= Work to be completed =
The lines below, from the one holding "This screenshot has height=422, width=596." through the final line, are to be copied exactly, with no other lines and no pictures.

START Recorded information

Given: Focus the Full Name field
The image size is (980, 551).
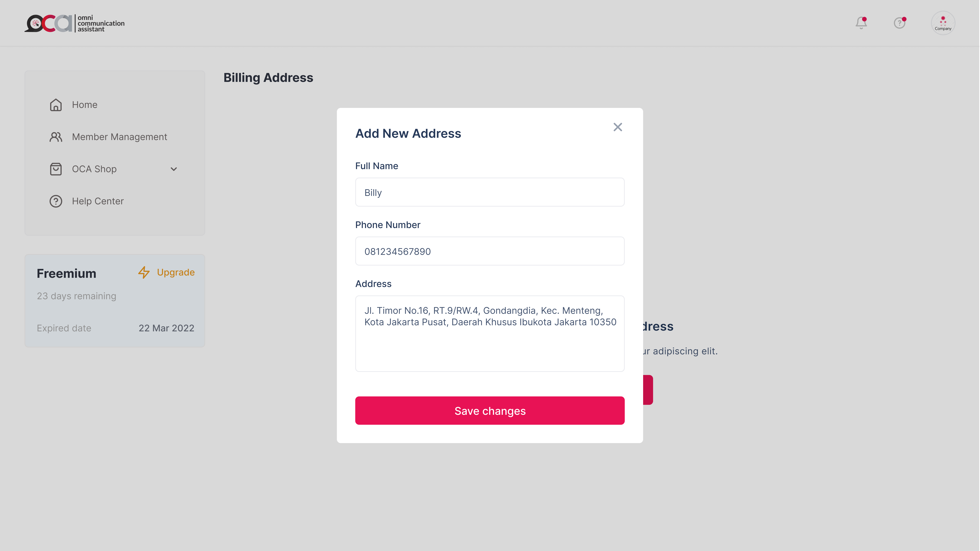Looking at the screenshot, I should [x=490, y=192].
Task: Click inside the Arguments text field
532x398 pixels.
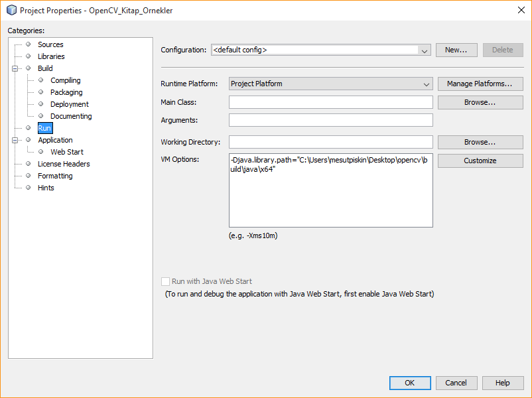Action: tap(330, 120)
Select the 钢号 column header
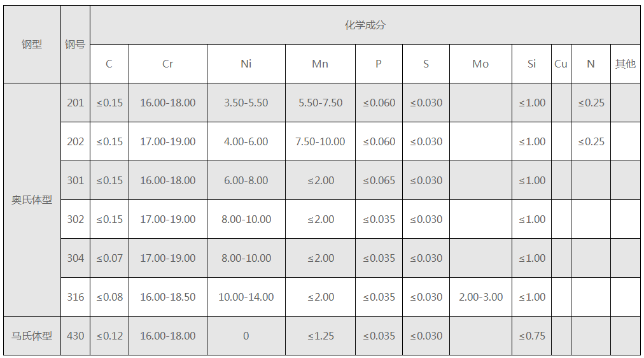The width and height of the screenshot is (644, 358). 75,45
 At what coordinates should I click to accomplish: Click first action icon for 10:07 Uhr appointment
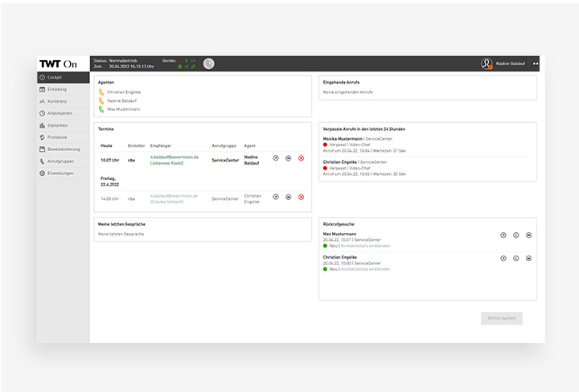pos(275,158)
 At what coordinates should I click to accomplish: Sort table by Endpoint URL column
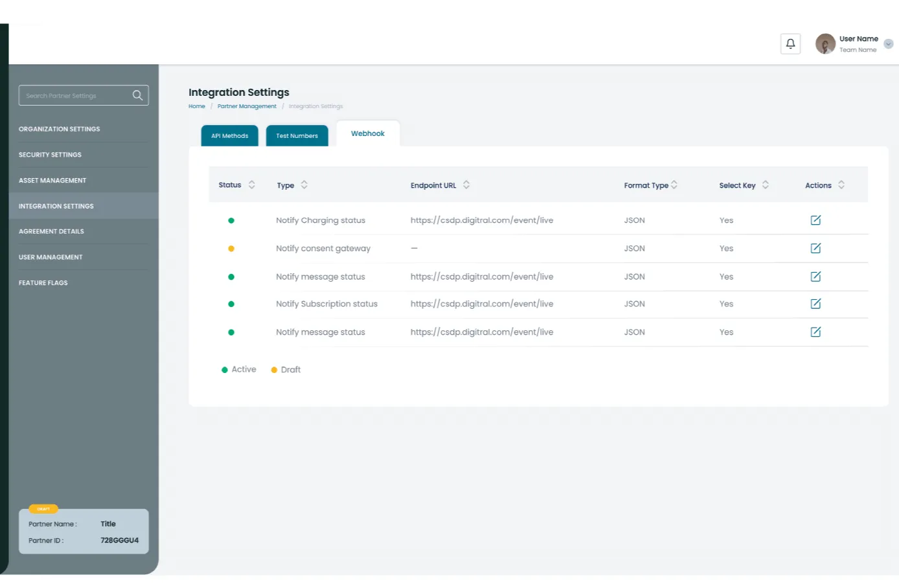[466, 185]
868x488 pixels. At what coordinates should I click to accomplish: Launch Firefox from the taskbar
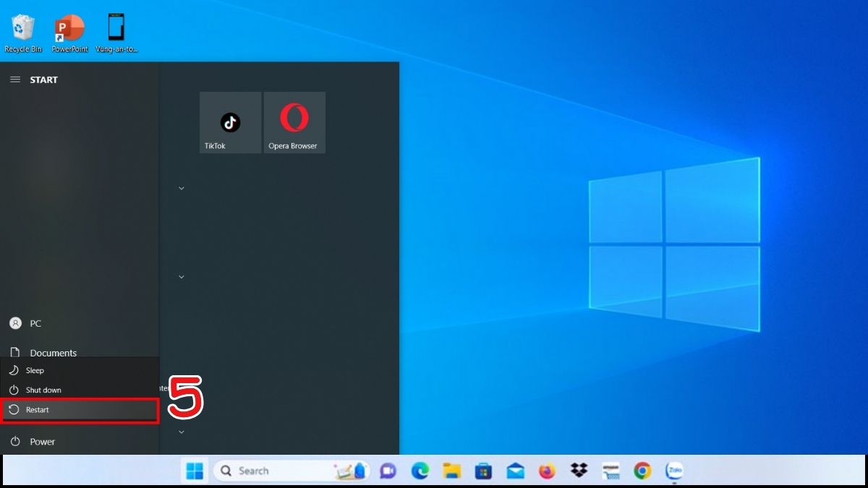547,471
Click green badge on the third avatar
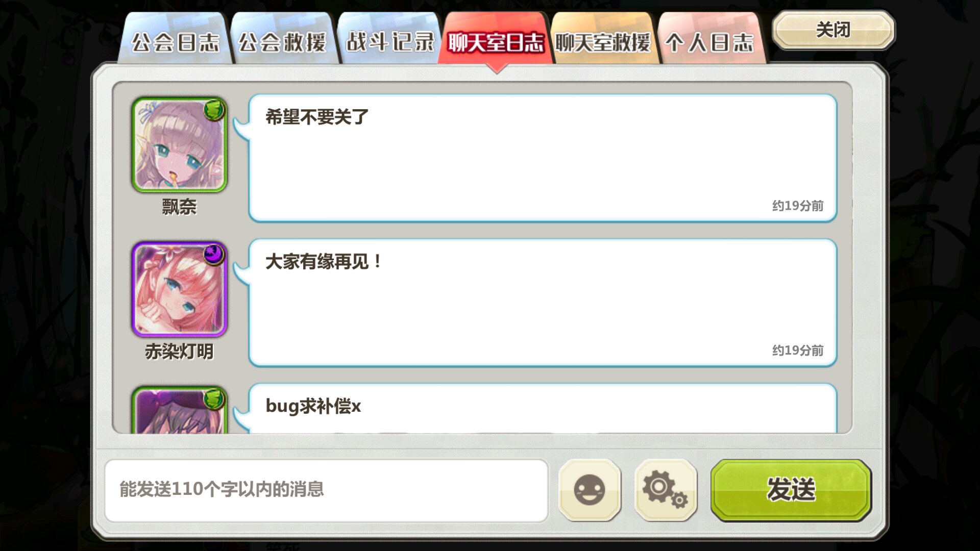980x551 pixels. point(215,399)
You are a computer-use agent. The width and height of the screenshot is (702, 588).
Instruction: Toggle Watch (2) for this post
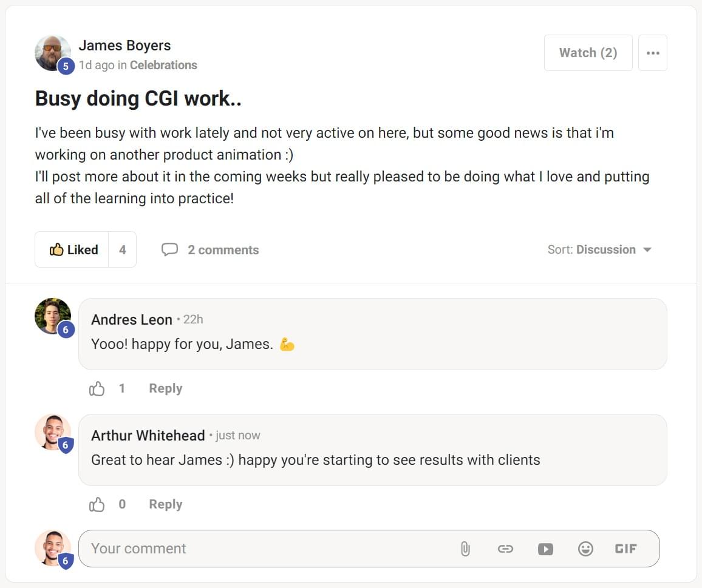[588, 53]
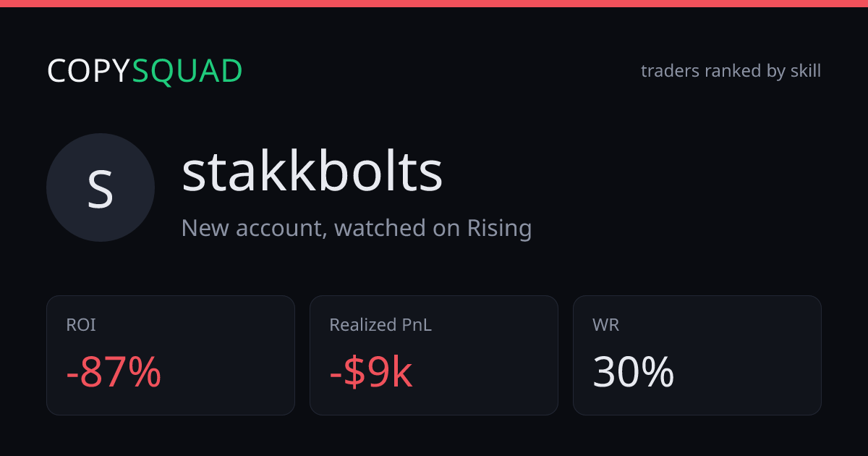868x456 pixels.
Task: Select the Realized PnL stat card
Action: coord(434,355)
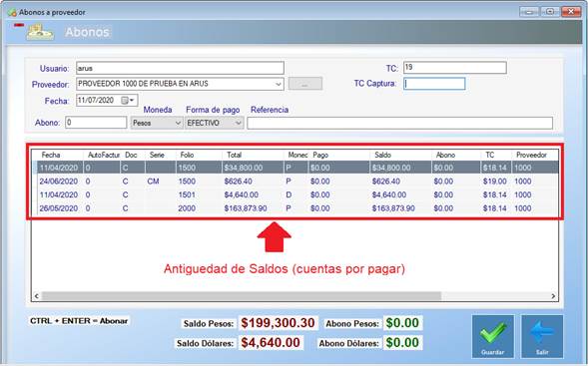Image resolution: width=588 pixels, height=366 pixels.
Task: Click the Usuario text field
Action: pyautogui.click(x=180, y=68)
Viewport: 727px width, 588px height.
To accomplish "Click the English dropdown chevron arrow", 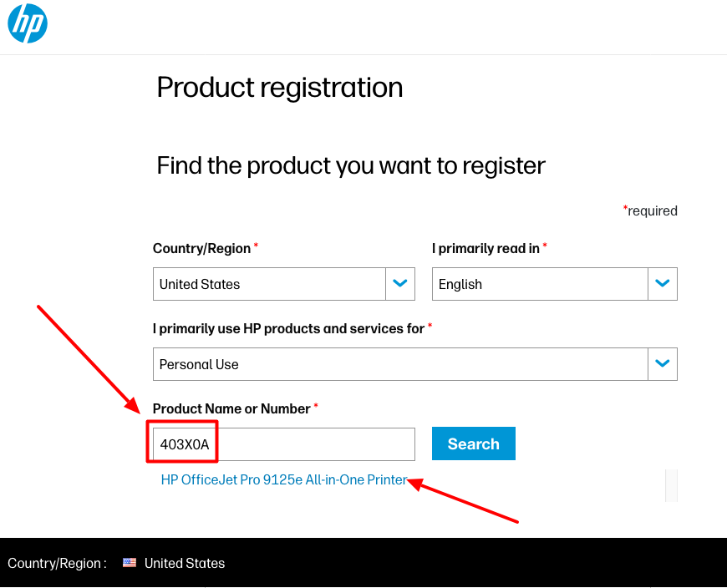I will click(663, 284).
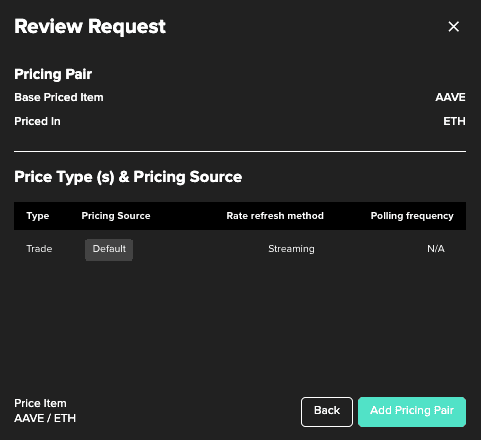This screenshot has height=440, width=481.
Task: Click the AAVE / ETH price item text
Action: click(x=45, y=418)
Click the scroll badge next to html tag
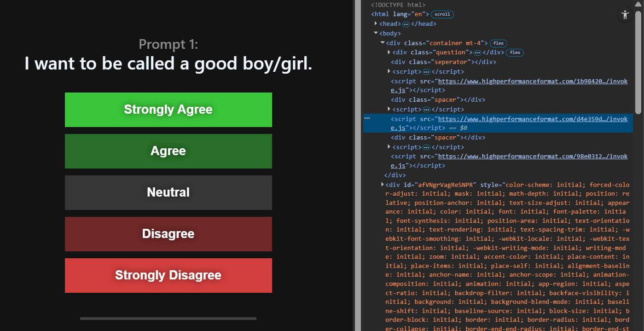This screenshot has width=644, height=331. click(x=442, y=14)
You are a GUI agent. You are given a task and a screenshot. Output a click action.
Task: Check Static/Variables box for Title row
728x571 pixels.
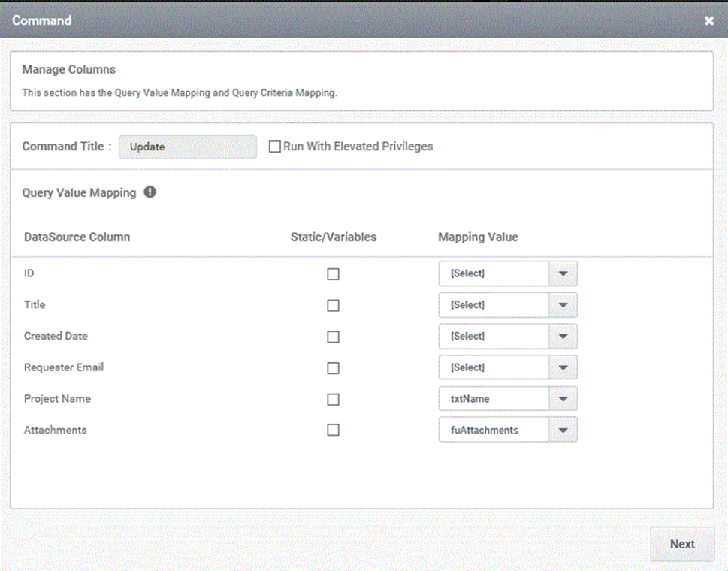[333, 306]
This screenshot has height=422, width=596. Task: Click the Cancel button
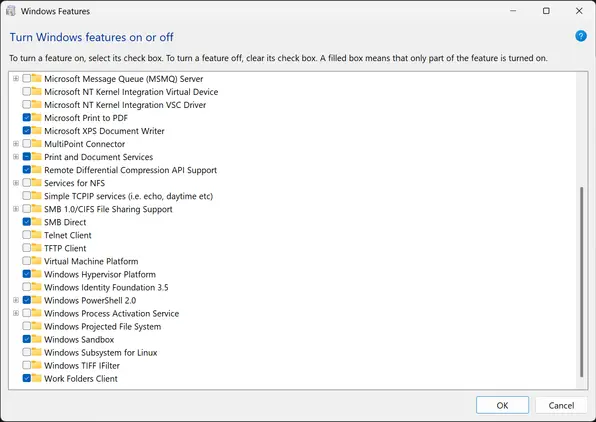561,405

END Recorded information

= Task result =
This screenshot has height=422, width=596. Task: Click the Cancel button
561,405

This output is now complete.